# Text passage start
Your Questions Answered: Wealth Planning and the 2020 U.S. Election
Understand the potential impacts of the 2020 U.S. election on your wealth plan, guided by your long-term goals.
While the results of the upcoming election are unknown, there are strategies to prepare your wealth plan for an uncertain future. Pam Lucina, Chief Fiduciary Officer and President of the Northern Trust Institute and Paul Lee, Chief Tax Strategist, answer common client questions as we head into the 2020 election.
1. How would the proposal to eliminate the “step-up” in (cost) basis at death affect concentrated securities positions and real estate (e.g., farms)?
If elected, Democrat candidate Joe Biden has proposed repealing the “step-up” rule. Currently, the cost basis of assets is “stepped-up” to fair market value as of date of death, resetting the tax basis to fair market value. However, there are few details available on how the repeal would ultimately look if implemented under a Biden administration.
Three possibilities come to mind:
- The death of the property holder could become a tax realization event for the estate;
- Heirs might receive a carry-over basis, meaning they retain the same basis as the deceased, and gain would only be triggered when the property is eventually sold by the heir; or
- A “modified” carry-over treatment could be used, where some assets are stepped-up and others receive a carry-over basis. Similar to what was temporarily available in 2010 for certain estates, this scenario could lead to some assets receiving a “step-up” in basis, while other assets are transferred with a carry-over basis. If history is a guide, there could be some leeway for heirs to step-up their basis for some assets, such as farms, at least up to a certain value.
# Text passage end
# Items start
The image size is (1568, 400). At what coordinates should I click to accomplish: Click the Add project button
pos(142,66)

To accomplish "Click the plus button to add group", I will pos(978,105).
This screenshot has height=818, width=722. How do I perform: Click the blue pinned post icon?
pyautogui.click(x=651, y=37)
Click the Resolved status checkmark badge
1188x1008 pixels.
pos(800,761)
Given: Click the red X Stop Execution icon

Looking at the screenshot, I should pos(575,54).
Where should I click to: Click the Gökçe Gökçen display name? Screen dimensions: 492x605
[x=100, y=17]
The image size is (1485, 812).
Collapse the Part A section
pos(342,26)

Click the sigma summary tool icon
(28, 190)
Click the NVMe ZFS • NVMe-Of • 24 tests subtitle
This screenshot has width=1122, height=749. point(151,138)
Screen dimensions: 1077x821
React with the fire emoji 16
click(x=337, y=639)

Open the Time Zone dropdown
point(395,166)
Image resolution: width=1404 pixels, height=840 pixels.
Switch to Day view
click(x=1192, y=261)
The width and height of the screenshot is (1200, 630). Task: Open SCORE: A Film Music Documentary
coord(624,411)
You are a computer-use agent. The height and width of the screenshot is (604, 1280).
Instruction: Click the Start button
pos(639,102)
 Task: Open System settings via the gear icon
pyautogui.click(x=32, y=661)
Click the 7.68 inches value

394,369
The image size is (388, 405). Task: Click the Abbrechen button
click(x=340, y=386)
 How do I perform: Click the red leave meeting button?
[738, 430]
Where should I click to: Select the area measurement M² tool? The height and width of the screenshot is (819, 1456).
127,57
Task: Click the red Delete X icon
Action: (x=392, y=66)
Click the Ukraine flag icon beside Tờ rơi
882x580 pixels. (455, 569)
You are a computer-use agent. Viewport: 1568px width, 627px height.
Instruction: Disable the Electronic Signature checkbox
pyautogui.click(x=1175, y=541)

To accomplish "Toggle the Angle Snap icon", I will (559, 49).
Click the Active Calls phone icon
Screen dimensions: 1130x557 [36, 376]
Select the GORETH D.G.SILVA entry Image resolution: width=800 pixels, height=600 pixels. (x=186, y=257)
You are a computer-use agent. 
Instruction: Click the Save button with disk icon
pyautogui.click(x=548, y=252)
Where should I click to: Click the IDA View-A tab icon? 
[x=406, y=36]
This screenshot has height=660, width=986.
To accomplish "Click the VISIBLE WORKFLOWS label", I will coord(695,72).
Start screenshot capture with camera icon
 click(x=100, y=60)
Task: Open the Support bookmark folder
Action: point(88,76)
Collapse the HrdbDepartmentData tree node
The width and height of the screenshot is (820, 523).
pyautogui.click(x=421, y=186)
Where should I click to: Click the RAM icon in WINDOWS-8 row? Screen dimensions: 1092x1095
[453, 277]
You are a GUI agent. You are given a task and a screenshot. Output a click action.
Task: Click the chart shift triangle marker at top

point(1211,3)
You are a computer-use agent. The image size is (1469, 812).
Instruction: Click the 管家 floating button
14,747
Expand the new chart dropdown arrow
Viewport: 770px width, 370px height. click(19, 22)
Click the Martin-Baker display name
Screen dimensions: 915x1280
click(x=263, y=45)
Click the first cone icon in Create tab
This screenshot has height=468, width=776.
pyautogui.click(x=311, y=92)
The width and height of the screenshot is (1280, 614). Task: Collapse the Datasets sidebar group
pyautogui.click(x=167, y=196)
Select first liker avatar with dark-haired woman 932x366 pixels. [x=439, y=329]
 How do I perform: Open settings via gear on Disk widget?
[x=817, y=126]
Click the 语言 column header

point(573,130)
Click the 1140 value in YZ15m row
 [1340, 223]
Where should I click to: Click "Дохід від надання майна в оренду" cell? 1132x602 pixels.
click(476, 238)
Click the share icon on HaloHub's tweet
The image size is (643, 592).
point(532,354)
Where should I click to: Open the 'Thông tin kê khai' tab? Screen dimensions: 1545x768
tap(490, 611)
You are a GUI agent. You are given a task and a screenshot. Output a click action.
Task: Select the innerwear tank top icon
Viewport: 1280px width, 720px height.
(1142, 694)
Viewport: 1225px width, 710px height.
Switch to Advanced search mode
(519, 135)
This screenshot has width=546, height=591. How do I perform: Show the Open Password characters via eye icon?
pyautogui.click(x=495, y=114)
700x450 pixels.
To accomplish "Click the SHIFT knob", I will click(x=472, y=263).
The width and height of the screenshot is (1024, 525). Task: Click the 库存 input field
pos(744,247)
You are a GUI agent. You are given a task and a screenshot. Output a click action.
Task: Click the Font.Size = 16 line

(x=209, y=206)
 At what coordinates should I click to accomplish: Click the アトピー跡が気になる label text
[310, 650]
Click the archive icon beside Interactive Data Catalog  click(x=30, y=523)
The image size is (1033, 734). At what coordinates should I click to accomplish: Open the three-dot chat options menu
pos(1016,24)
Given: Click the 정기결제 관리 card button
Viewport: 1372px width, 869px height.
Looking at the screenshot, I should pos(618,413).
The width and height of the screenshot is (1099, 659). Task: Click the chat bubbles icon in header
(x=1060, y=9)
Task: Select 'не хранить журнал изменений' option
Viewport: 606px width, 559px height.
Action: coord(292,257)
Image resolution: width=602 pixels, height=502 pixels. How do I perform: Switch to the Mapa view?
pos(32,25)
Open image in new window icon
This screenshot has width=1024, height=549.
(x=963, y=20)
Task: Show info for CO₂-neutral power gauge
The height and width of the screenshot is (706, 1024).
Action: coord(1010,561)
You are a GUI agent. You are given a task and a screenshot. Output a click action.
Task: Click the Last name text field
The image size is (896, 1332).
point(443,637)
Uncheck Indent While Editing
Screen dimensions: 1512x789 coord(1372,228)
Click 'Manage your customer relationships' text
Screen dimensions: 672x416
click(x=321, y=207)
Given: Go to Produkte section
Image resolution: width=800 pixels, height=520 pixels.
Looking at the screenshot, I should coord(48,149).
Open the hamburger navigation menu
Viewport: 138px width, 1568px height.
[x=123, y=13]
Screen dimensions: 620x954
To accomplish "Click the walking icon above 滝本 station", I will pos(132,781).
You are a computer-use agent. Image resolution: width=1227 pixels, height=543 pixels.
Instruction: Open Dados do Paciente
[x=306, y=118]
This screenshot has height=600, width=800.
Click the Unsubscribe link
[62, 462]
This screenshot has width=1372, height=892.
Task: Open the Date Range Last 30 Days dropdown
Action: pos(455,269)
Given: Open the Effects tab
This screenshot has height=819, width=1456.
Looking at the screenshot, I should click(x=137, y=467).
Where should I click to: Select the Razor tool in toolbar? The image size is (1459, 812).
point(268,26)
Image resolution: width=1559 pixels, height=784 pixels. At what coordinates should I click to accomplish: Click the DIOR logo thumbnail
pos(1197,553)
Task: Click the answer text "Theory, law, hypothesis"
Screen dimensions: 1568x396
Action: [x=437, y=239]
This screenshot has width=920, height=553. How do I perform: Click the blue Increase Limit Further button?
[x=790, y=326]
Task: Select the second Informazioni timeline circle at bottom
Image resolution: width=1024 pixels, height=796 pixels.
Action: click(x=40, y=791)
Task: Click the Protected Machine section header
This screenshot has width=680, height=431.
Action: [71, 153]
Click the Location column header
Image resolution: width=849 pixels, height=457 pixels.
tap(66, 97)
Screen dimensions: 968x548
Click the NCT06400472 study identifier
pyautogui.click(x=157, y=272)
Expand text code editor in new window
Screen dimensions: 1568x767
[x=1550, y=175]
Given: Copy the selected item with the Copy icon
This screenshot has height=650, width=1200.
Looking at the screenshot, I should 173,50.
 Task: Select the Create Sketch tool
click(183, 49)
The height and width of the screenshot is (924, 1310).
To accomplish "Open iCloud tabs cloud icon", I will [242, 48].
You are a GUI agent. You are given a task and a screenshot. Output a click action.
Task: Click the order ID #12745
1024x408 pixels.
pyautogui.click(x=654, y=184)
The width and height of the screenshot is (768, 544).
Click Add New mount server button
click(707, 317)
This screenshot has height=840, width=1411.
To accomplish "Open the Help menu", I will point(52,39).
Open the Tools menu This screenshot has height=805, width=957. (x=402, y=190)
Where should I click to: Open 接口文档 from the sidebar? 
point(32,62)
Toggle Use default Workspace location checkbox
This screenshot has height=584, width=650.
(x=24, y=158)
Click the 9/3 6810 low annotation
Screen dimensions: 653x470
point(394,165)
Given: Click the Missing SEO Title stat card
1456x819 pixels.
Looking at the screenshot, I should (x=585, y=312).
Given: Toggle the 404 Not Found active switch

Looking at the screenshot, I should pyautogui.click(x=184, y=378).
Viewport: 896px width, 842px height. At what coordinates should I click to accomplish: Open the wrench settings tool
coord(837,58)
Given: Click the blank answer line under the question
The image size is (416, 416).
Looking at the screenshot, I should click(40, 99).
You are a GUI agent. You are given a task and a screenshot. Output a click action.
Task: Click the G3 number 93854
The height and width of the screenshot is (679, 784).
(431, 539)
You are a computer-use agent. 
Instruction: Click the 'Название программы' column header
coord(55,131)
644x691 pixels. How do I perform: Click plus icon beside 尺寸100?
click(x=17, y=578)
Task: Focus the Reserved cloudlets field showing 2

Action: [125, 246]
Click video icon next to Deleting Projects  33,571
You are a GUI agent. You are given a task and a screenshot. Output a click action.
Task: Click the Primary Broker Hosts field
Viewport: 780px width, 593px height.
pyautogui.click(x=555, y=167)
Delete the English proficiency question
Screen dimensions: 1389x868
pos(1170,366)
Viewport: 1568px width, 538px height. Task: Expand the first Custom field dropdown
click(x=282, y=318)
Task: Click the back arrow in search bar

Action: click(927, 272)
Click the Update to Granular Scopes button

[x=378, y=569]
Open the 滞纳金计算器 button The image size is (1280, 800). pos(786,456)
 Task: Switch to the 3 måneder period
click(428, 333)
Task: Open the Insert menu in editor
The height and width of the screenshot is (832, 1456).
# Items end
Aim A> Rewrite the stretch of the election article from "While the results" through "the 2020 election.", putting "unpredictable future" in place of "uncertain future".
Aim B> Under the current rule described in the election article, to what value is the cost basis of assets stepped up at death?

Written response A>
While the results of the upcoming election are unknown, there are strategies to prepare your wealth plan for an unpredictable future. Pam Lucina, Chief Fiduciary Officer and President of the Northern Trust Institute and Paul Lee, Chief Tax Strategist, answer common client questions as we head into the 2020 election.

Written response B> Fair market value as of the date of death.